Les analystes se plaignent également que l’État vit au-dessus de ses moyens alors que Sisi a fait avancer une série de grands projets d’infrastructure.

L’Égypte est le deuxième débiteur du FMI après l’Argentine et est devenue de plus en plus dépendante du soutien des États du Golfe riches en pétrole, dont l’Arabie saoudite, les Émirats arabes unis et le Qatar.

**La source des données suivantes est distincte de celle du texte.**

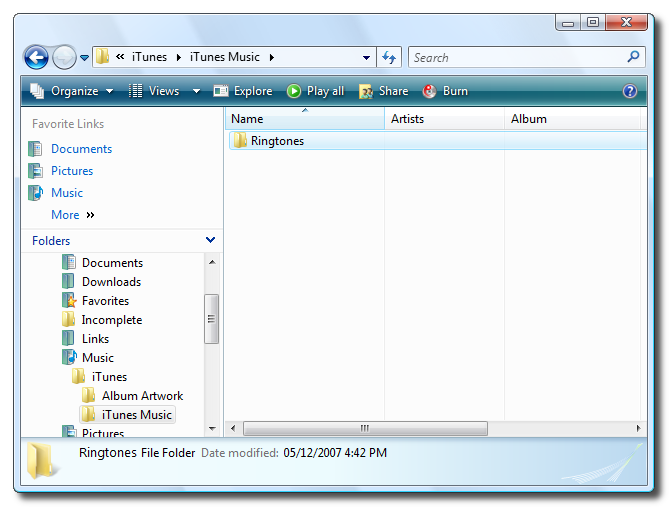Click in the Search input field

point(515,58)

Le FMI a déclaré mardi que le Caire avait convenu de réformes structurelles pour réduire le rôle des entités étatiques, y compris les entreprises appartenant à l’armée, dans l’économie. Il a déclaré que l’Égypte avait besoin « d’un passage permanent à un régime de taux de change flexible pour accroître sa résilience face aux chocs externes et pour reconstituer des tampons externes ».

Mais le fonds a également averti que « l’assainissement budgétaire dans le contexte de la hausse du coût de la vie pourrait faire face à un recul politique et social ».

« La durabilité du passage à un taux de change flexible reste à prouver et la [central bank] pourrait faire face à des pressions politiques et sociales pour inverser la tendance », a déclaré le FMI. « Les réformes structurelles proposées prendront du temps à mettre en œuvre et à produire les résultats escomptés, tandis que les réformes visant à réduire le rôle de l’État pourraient se heurter à la résistance des intérêts acquis dans le pays ».

La devise approche des niveaux attractifs pour les investisseurs étrangers, mais les taux d’intérêt sur la dette locale devront également augmenter pour les ramener en vigueur, selon Kevin Daly, gestionnaire de fonds pour les marchés émergents chez Abrdn.

« Je ne m’attendrais pas à voir un gros afflux de dollars sur le marché jusqu’à ce que vous obteniez un ajustement plus élevé des taux », a-t-il déclaré. Les rendements de la dette publique à court terme sont d’environ 20%, mais devraient augmenter plus près de 30% pour « faire sortir les gens de leur siège », a ajouté Daly.